─── READING TEXT ───
Spring Practice 2018, vol.no.1:
Virginia Tech football kicked off spring practice about a fortnight ago give/take. So it is high time to get back into the oblong spheroid swing of things —Masters weekend timely pun insert (____), here; check!
That attempt at mixed sporting levity aside, I decided to take a (quick) look back in order to Foster a future defensive understanding for what returns and what needs to be, replaced. As several serial Atlantic Coast talents just departed to ply their professional ways. Thus creating a need to refurbish -if not retool- parts of the much vaunted Foster stop-unit euphemistically known as: Bud Bðck. So where will the 2018 defensively R.A.T.T. peg as spring-ball truly opens up and gets back into the, swing, of things? Read on, to find… out!
Defensive Tackle acoustics and A+++ A-gap sealants…
- (defensive) Power Rushing success rate (allowed)=#1!!!
- (defensive) Stuff Rate=3rd!
- Defensive Line Havoc Rate=6th!
───
DIRECTIONS
1. From the spring practice post, extract the passage starting at "That attempt at" up to and including "success rate (allowed)=#1!!!".
2. In the spring practice post, what ranking is given for the defensive Stuff Rate?
─── RECORDED DATA ───
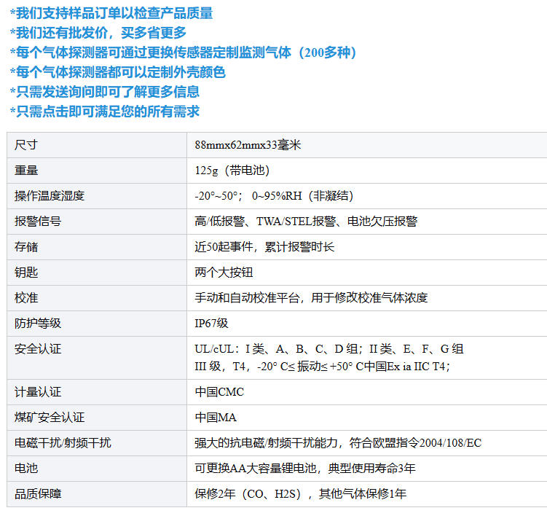
Task: Click the line about sending an inquiry
Action: point(105,92)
───
RESULTS FOR EACH TASK
1.
That attempt at mixed sporting levity aside, I decided to take a (quick) look back in order to Foster a future defensive understanding for what returns and what needs to be, replaced. As several serial Atlantic Coast talents just departed to ply their professional ways. Thus creating a need to refurbish -if not retool- parts of the much vaunted Foster stop-unit euphemistically known as: Bud Bðck. So where will the 2018 defensively R.A.T.T. peg as spring-ball truly opens up and gets back into the, swing, of things? Read on, to find… out!
Defensive Tackle acoustics and A+++ A-gap sealants…
- (defensive) Power Rushing success rate (allowed)=#1!!!

2. 3rd